Here, the final aim was to provide data access redundancy through SAN
storage hosted on remote sites across Wide Area Network (WAN) links.
After some relatively long and painful tries to mimic software mirroring
as found on HP-UX platform using Logical Volume Management (LVM), i.e.
at the logical volume
level, I finally give
up deciding this functionality will definitely not fit my need. Why?
Here are my comments.
- It is not possible to provide clear and manageable storage multipath
when the need to distinguish between the multiple sites is
important, ala mirror across controllers found on Veritas VxVM on
Sun Solaris system, for example. So, managing many physical volumes
along with lots of logical volumes is very complicated.
- There is no exact mapping capability between logical volume storage
on a given physical volume.
- The need to have a disk-based log, i.e. a persistent log. Yes, one
can always provide the option
--corelog
at the creation time to
the logical volume initial build and have an in-memory log , i.e. a
non-persistent log, but this requires the entire copies (mirrors) be
resynchronized upon reboot. Not really viable on multi-TB
environments.
- A write-intensive workload on a file system living on a logical
volume mirror will suffer high latency: the overhead is important,
and the time to do mostly-write jobs grow dramatically. It is really
hard to get high level statistics, only low level metrics seems
consistent:
sd
SCSI devices and dm-
device mapper components for
each paths entries. Not from the multipath devices standpoint, which
is the more interesting from the end user and SA point of view.
- You can't extend a logical volume, which is really a no-go
per-se. On that point, the Red Hat support answered that this
functionality may be added in a future release, the current state
“may eventually be a Request For Enhancement (RFE), if a proper
business justification is provided”. One must break the logical
volume mirror copy, then rebuild it completely. Not realistic when
the logical volume is made of a lot of physical extents across
multiple physical volumes.
- A LVM configuration can be totally blocked by itself, and not usable
at all. The fact is, LVM use persistent storage blocks to keep track
of its own metadata. The metadata size is set at physical volume
creation time only, and can't be change afterward. This size is
statically defined as 255 physical volume blocks, and can be adjust
from the LVM configuration file.

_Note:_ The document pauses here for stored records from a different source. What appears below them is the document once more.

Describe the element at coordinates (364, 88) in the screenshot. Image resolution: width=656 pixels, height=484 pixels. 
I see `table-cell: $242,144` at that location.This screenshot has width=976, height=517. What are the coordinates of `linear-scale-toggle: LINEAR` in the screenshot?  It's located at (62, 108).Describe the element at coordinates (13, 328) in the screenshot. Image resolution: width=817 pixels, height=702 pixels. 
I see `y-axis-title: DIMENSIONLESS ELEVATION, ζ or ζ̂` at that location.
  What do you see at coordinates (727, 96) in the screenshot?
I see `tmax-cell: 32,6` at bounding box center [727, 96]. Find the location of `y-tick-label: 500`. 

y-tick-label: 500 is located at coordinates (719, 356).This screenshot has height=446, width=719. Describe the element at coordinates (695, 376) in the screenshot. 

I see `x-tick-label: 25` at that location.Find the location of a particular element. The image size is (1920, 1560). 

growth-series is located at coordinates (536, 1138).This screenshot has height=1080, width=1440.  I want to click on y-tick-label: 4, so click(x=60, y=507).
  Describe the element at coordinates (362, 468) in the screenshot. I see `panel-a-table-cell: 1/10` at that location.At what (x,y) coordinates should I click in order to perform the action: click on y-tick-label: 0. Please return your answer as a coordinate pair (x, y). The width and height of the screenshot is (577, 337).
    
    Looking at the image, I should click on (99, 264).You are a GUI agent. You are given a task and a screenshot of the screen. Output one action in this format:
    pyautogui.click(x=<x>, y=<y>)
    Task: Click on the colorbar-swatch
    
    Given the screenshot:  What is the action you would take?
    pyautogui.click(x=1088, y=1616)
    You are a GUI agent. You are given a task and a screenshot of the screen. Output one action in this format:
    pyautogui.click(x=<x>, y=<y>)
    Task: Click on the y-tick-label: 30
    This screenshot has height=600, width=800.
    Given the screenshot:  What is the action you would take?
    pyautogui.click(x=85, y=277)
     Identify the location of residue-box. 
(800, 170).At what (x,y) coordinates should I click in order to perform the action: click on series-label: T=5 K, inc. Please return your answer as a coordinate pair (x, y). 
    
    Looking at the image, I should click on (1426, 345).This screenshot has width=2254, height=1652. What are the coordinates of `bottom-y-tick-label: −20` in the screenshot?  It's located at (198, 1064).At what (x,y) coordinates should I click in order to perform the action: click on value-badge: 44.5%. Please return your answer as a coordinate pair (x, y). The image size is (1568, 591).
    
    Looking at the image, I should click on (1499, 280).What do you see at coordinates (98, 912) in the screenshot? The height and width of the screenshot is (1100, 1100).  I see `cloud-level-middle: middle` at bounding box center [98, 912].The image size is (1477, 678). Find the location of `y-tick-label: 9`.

The problem is, when this circular
buffer space (stored in ASCII) fills up--such as when there are a
lot of logical volumes in a mirrored environment--it is not
possible to do anything more with LVM. So you can't add more
logical volume, can't add more logical volume copies,... and
can't delete them trying to reestablish a proper LVM configuration.
Well, here are the answers given by the Red Hat support to two keys
questions in this situation:
- How to size the metadata, i.e. if we need to change it from the
default value, how can we determine the new proper and
appropriate size, and from which information?
“I am afraid but Metadata size can only be defined at the time
of PV creation and there is no real formula for calculating the
size in advance. By changing the default value of 255 you can
get a higher space value. For general LVM setup (with less LV's
and VG's) default size works fine however in cases where high
number of LV's are required a custom value will be required.”
- We just want to delete all LV copies, which means to return to
the initial situation and have 0 copy for all LV, i.e. only one
LV per-se, in order to be able to change LVM configuration again
(we can't do anything on our production server right now)?
“I discussed this situation with peer engineers and also
referenced a similar previous case. From the notes of the same
the workaround is to use the backup file (/etc/lvm/backup) and
restore the PV's. I agree that this really not a production
environment method however seems the only workaround.”
So, the production RDBMS Oracle server is finally now being evacuate to
an other machine. Hum... Hope to see better enterprise experience using
the mdadm
package to handle RAID software, instead of mirror (RAID-1)
LVM. Maybe more about that in an other blog entry?